Only lines with the string "under" matter here; gather them from the material below.

Segment Start: SOURCE INFORMATION

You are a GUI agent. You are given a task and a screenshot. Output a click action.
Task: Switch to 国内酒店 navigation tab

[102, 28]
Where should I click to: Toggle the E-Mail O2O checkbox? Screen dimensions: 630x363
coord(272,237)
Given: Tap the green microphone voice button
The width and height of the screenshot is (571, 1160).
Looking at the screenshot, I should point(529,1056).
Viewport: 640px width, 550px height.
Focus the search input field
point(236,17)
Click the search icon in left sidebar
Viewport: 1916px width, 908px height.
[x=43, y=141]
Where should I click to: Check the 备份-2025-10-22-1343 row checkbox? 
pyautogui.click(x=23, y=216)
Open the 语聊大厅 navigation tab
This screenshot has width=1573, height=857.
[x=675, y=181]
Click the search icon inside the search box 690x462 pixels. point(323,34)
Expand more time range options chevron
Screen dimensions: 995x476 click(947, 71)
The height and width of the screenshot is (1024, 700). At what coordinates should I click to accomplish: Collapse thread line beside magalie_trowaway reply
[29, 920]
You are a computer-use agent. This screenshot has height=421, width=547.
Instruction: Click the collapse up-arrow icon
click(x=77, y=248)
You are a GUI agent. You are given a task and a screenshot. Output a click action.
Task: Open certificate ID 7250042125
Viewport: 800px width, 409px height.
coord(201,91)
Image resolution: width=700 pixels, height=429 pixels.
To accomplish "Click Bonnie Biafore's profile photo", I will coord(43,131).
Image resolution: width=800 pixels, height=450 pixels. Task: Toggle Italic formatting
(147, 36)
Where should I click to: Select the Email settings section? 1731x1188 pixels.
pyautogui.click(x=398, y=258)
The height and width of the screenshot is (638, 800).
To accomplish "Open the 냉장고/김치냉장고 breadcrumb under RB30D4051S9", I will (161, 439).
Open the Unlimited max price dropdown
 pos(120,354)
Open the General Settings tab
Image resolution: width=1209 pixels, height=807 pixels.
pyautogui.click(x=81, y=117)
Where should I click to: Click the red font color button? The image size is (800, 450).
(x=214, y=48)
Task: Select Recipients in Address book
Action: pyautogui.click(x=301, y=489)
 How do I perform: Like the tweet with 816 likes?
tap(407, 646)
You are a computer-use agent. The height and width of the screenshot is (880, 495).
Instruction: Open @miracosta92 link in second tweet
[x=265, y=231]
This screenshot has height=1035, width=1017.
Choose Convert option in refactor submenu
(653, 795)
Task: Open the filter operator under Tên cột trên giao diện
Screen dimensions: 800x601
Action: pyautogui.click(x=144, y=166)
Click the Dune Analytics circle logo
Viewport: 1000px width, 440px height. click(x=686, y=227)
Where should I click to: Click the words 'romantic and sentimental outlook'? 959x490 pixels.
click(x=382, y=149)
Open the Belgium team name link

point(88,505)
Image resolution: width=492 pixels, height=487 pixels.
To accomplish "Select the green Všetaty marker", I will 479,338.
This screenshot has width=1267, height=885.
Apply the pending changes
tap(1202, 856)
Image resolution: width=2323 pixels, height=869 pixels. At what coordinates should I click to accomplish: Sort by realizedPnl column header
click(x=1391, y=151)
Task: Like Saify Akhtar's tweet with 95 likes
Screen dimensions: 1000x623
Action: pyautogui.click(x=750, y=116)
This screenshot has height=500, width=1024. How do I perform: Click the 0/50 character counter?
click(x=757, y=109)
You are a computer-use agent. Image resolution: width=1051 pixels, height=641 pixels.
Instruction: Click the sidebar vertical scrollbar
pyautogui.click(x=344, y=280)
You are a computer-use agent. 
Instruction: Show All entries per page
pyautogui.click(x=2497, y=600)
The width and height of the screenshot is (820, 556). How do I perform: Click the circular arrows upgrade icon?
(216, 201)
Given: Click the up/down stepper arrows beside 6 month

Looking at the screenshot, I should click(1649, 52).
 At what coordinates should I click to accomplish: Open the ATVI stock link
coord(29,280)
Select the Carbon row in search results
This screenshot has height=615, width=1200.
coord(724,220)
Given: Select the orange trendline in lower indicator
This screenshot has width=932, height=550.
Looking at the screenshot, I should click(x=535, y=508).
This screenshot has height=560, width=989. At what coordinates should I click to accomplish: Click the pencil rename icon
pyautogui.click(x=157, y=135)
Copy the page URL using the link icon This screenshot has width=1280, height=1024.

Segment End: SOURCE INFORMATION

▸ **ANSWER SPACE**
To accomplish "Open the 냉장고/김치냉장고 breadcrumb under RB30D4051S9", I will (161, 439).
Task: Open the filter operator under Tên cột trên giao diện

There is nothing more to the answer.